WHAT THE TASK REQUIRES - Only the lines from the one containing "The image size is (868, 612)." through the final line below belong in the output, copied exactly and without pictures.

(Entries taken from a collection)
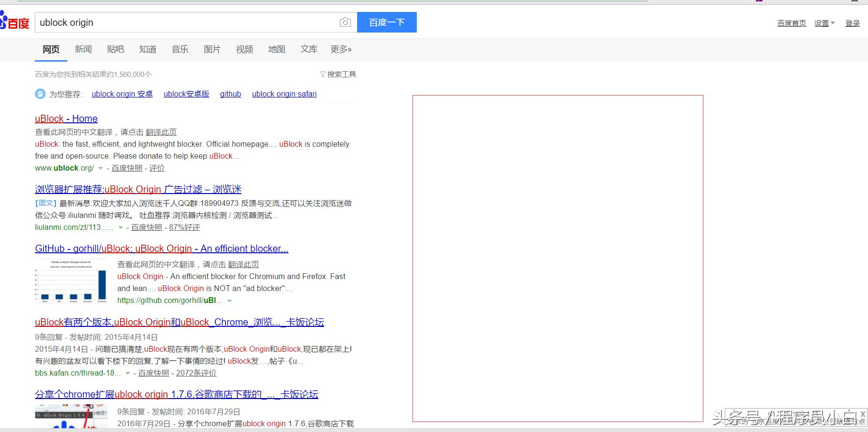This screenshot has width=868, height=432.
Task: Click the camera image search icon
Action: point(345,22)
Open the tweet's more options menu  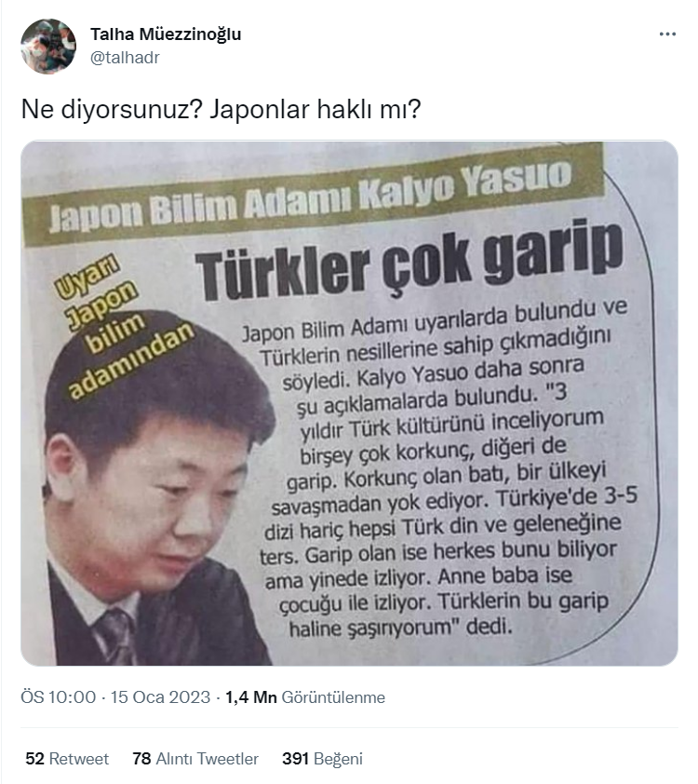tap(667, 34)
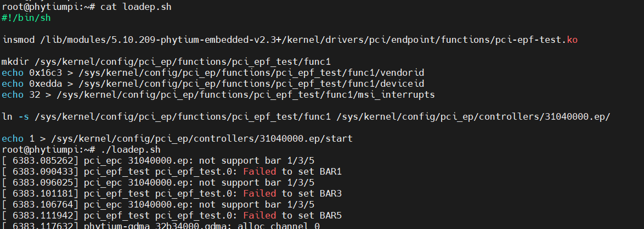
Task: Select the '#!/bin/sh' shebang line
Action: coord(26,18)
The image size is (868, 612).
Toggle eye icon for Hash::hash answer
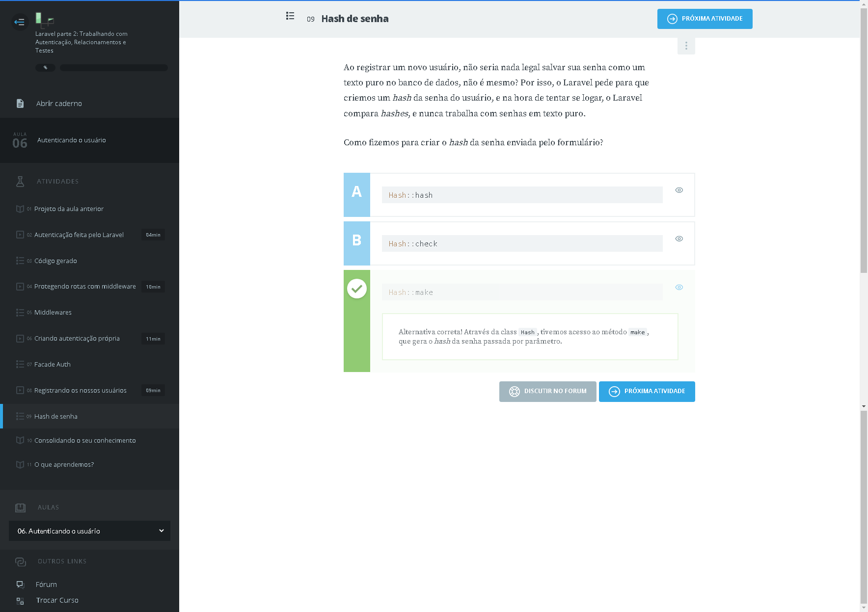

OUTPUT -
The image size is (868, 612).
Toggle eye icon for Hash::hash answer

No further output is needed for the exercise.